[Collected data]
▽
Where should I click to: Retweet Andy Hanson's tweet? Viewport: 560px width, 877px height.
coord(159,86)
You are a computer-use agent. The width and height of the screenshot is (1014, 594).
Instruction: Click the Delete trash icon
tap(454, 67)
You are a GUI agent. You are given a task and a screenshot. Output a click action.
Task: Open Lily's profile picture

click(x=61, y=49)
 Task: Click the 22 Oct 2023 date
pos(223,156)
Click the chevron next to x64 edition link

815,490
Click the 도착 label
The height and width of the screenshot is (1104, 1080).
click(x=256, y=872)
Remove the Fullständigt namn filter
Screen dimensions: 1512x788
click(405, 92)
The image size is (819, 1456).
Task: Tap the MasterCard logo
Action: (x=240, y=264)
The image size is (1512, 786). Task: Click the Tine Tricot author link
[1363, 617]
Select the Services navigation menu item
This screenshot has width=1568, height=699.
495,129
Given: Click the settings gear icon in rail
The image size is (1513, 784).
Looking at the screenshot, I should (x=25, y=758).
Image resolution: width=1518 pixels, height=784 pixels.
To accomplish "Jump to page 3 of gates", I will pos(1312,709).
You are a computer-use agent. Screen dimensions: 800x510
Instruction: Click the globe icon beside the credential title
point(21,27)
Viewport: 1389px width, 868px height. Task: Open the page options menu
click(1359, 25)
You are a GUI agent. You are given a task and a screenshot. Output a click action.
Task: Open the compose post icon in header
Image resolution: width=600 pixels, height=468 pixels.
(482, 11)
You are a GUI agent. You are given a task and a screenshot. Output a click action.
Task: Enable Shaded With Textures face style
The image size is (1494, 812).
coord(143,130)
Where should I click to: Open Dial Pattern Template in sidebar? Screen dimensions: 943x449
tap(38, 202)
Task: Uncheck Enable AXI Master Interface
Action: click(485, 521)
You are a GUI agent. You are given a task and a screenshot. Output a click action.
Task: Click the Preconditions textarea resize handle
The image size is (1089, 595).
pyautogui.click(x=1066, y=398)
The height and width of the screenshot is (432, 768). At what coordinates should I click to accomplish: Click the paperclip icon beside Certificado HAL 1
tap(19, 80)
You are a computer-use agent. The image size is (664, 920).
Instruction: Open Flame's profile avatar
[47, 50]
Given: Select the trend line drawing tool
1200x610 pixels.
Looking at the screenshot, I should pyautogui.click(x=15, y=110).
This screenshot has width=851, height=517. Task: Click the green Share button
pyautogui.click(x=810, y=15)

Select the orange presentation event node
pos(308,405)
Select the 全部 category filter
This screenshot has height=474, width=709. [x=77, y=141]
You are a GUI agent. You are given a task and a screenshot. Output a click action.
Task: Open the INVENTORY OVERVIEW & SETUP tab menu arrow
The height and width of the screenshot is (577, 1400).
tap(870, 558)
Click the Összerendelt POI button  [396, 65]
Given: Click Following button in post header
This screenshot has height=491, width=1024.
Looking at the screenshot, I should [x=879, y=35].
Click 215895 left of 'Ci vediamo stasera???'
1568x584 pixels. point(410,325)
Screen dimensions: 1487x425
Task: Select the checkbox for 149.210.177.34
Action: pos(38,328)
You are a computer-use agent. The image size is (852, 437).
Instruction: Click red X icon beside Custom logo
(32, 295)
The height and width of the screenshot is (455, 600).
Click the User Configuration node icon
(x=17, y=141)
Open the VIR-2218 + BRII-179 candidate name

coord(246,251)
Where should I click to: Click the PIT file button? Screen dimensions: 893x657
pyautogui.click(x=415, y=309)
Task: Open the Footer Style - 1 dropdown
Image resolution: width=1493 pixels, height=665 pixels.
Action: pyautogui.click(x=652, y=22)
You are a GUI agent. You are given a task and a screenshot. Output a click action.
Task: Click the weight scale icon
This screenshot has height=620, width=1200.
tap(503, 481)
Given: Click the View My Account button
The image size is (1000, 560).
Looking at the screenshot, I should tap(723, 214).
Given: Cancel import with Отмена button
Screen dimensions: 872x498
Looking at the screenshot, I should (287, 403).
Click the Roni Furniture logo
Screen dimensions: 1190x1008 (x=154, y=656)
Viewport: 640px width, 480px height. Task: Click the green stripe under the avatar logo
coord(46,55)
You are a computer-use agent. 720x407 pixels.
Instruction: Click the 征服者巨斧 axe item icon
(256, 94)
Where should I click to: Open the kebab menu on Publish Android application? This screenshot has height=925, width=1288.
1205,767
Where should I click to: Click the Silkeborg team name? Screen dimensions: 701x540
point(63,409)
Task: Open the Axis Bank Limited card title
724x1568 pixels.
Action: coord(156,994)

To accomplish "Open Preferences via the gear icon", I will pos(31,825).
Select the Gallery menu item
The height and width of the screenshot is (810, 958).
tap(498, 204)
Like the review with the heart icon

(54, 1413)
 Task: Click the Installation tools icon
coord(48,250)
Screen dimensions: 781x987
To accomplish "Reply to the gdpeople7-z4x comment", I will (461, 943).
△
**EXERCISE INSTRUCTIONS**
State how many lines of the data above contain the word "post", and include nothing other than that number.

**SOLUTION TO THE PROBLEM**
2